> _What to do_: Restate exactly, and only, the lines from the one with "Image resolution: width=768" through the end of the data, with both of those end lines kept. Drop any pictures.

═════ Extracted information ═════

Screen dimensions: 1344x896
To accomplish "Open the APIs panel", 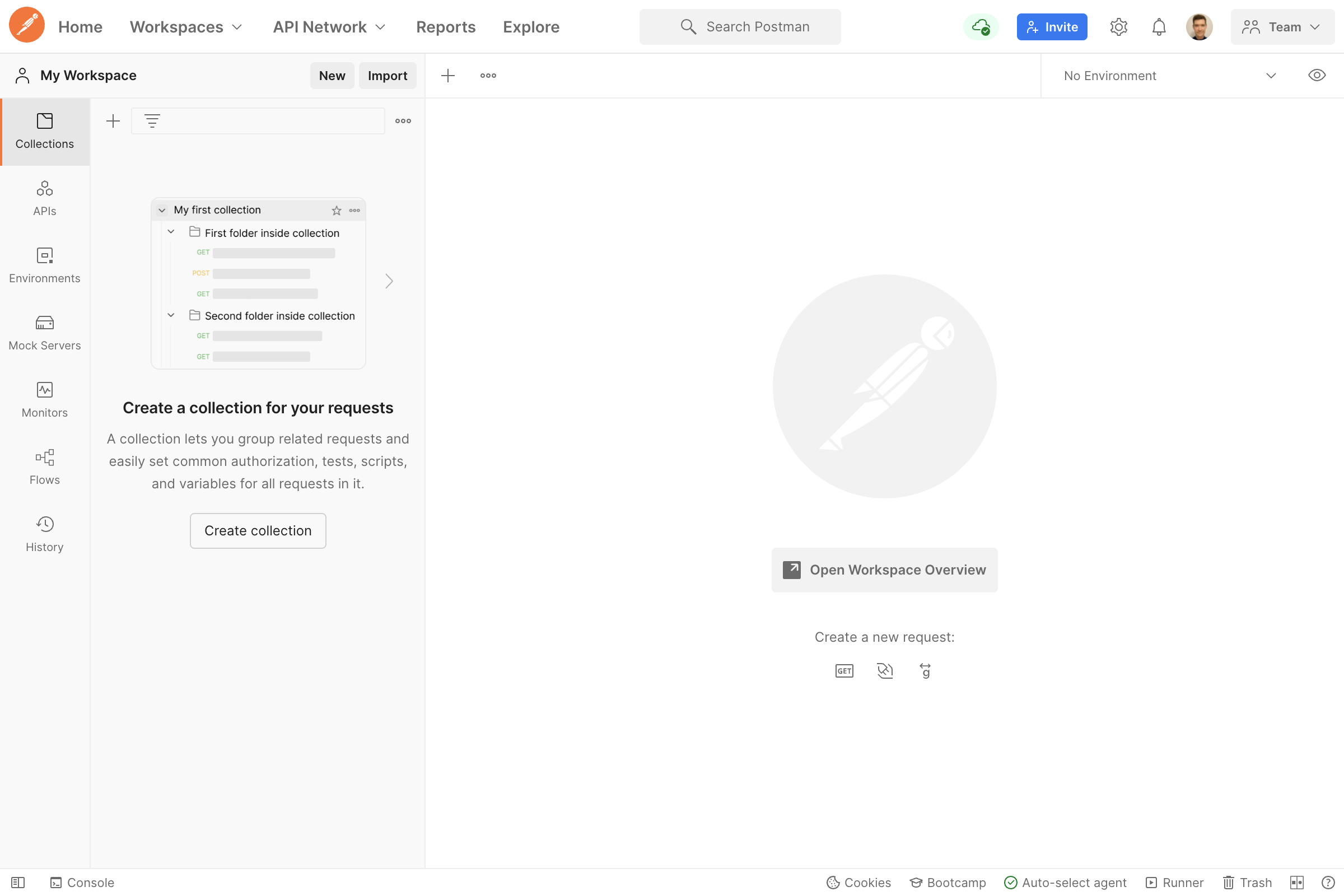I will [x=44, y=198].
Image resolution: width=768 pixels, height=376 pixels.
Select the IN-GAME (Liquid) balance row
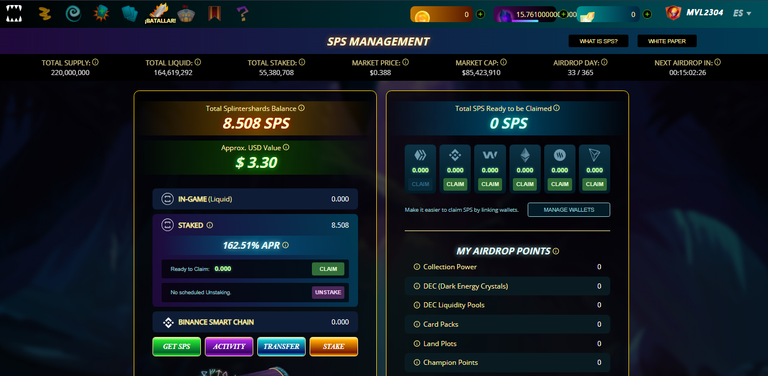point(255,199)
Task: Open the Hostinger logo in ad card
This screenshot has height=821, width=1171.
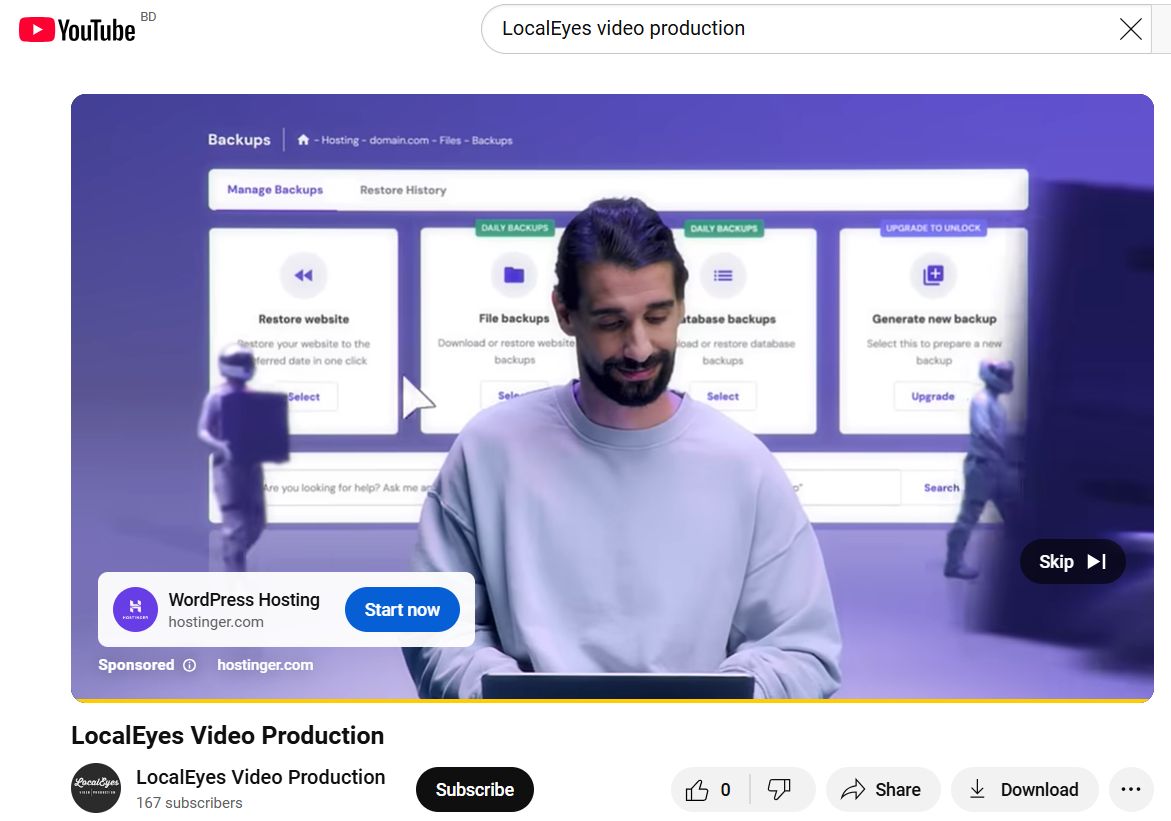Action: pos(135,610)
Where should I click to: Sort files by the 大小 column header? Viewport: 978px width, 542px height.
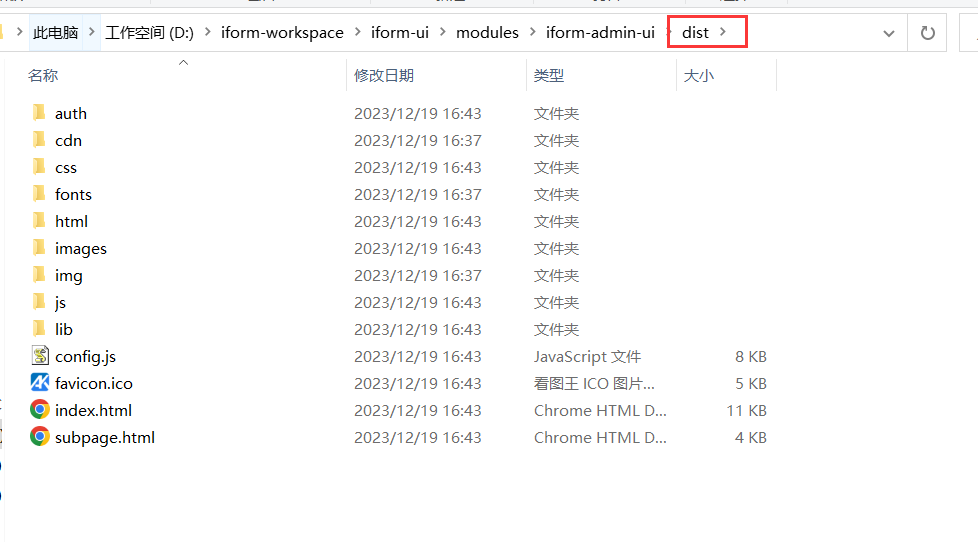point(698,75)
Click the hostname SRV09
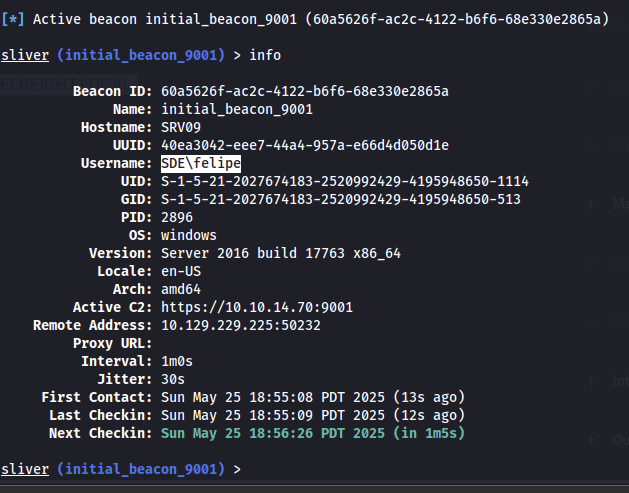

═════

> _Final answer_:
Image resolution: width=768 pixels, height=376 pixels.
Select the IN-GAME (Liquid) balance row
point(255,199)
Task: Open the Hostinger logo in ad card
This screenshot has height=821, width=1171.
Action: pos(135,610)
Where should I click to: Sort files by the 大小 column header? Viewport: 978px width, 542px height.
point(698,75)
Click the hostname SRV09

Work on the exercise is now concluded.